Let’s see what will happen when the Equals method is called to compare two instances of ValueTuple<int, MyEnm>> type:

// Compiler's view of the world
public bool Equals(ValueTuple<int, MyEnum> rhs)
{
    return Item1.Equals(rhs.Item1) && Item2.Equals(rhs.Item2);
}

For the Item1 we’d have a call to int.Equals(int), and for Item2 we’d have a call to MyEnum.Equals(MyEnum) method. For the first case nothing special will happen, but for the second case the method call will cause a boxing allocation!

“When” and “Why” boxing happens?

We used to think that boxing happens only when an instance of a value type is explicitly or implicitly converts to an object or to an interface:

int n = 42;
object o = n; // Boxing
IComparable c = n; // Boxing

But the reality is slightly more complicated. The JIT and the CLR will have to box an instance in some other cases: for instance, to invoke a method defined in “reference type” section of a value type.

All custom structs are implicitly sealed and derived from the special class: System.ValueType. All value types have “value semantic” meaning that the object’s default referential equality is no longer suitable for them. To enforce the new semantic System.ValueType provides a special implementation for two methods: GetHashCode and Equals.

But default implementation has two problems: the performance is very bad (**) because it may use reflection and boxing will happen for every method invocation.

(**) The performance of the default implementation of ValueType.Equals and ValueType.GetHashCode can vary significantly based on the structure of a given value type. If the struct doesn’t have pointers and is “packed” correctly, then bit-wise comparison is possible. Otherwise, reflection will be used that will cause a drastic performance degradation.
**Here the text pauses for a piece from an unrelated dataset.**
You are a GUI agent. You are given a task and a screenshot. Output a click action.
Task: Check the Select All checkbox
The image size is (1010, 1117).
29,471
See CanCompareBits implementation at the coreclr repo.

The first issue is pretty well-known but the other one is more subtle: if the struct does not override a method, boxing will happen!

struct MyStruct
{
    public int N { get; }
 
    public override int GetHashCode() => N.GetHashCode();
 
    public override bool Equals(object obj)
    {
        return obj is MyStruct && Equals((MyStruct)obj);
    }
 
    public bool Equals(MyStruct other) => N == other.N;
}
 

var myStruct = new MyStruct();
 
// no boxing: MyStruct overrides GetHashCode
var hc = myStruct.GetHashCode();
 
// no boxing: MyStruct overrides Equals
var equality = myStruct.Equals(myStruct);
 
// boxing: MyStruct does not override ToString
var s = myStruct.ToString();
 
// boxing: GetType is not virtual
var t = myStruct.GetType();

In the example above, the boxing will not happen in the first 2 cases, but will happen in the last two. Call to a method, defined in System.ValueType (like ToString, and GetType in this case) will cause boxing and call to an overridden method (like Equals and GetHashCode) – will not.
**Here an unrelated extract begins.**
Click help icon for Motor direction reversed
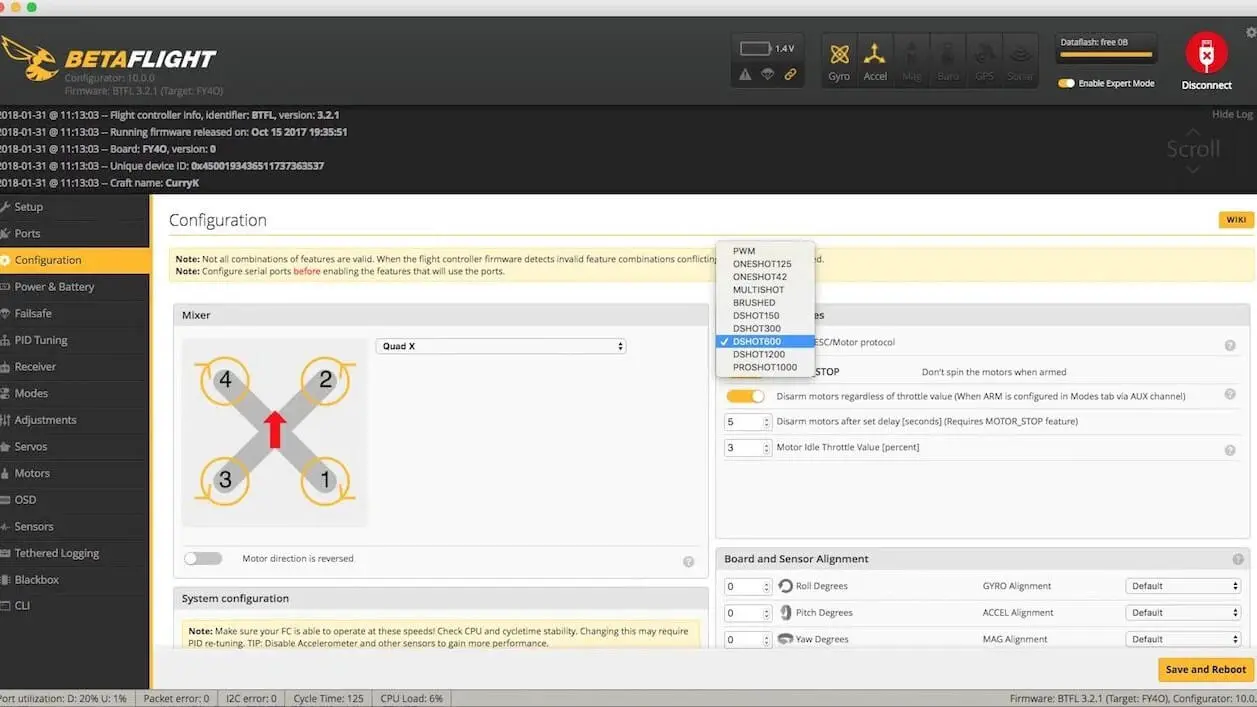This screenshot has height=707, width=1257. [688, 562]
Now let’s switch back to our example with ValueTuple<int, MyEnum>. User-defined enums are value types without an ability to override GetHashCode and Equals, and this means that every call to MyEnum.GetHashCode or MyEnum.Equals will cause an allocation.

But can we avoid it? Yes, by using EqualityComparer<T>.Default instance.

How EqualityComparer avoids allocations?

Let’s get slightly simplified example and compare two ways of comparing enum values (pun intended): using Equals method and using EqualityComparer<T>.Default:

var s1 = new ValueTuple<int, MyEnum>(42, MyEnum.Foo);
var s2 = new ValueTuple<int, MyEnum>(42, MyEnum.Bar);
 
// Will cause a boxing allocation
bool r = s1.Equals(s2);

Let’s use BenchmarkDotNet to prove that the first case causes an allocation and the other one does not (to avoid iterator allocation I’m using a simple foreach loop and not something like Enumerable.Any or Enumerable.Contains):

[MemoryDiagnoser]
public class EnumComparisonBenchmark
{
    public MyEnum[] values = 
            Enumerable.Range(1, 1_000_000)
              .Select(n => MyEnum.Foo).ToArray();
 
    public EnumComparisonBenchmark()
    {
        values[values.Length - 1] = MyEnum.Bar;
    }
 
    [Benchmark]
    public bool UsingEquals()
    {
        foreach(var n in values)
        {
            if (n.Equals(MyEnum.Bar)) return true;
        }
        return false;
    }
 
    [Benchmark]
    public bool UsingEqualityComparer()
    {
            var comparer = EqualityComparer<MyEnum>.Default;
        foreach (var n in values)
        {
            if (comparer.Equals(n, MyEnum.Bar)) return true;
        }
        return false;
    }
}
                Method |      Mean |      Gen 0 |  Allocated |
---------------------- |----------:|-----------:|-----------:|
           UsingEquals | 13.300 ms | 15195.9459 | 48000597 B |
 UsingEqualityComparer |  4.659 ms |          - |       58 B |

As we can see, the regular Equals call causes a lot of allocations for no reason. Moreover, EqualityComparer is way faster, although in my case I haven’t seen any difference after I’ve switched the implementation to use EqualityComparer. The main question is: how does EqualityComparer do this?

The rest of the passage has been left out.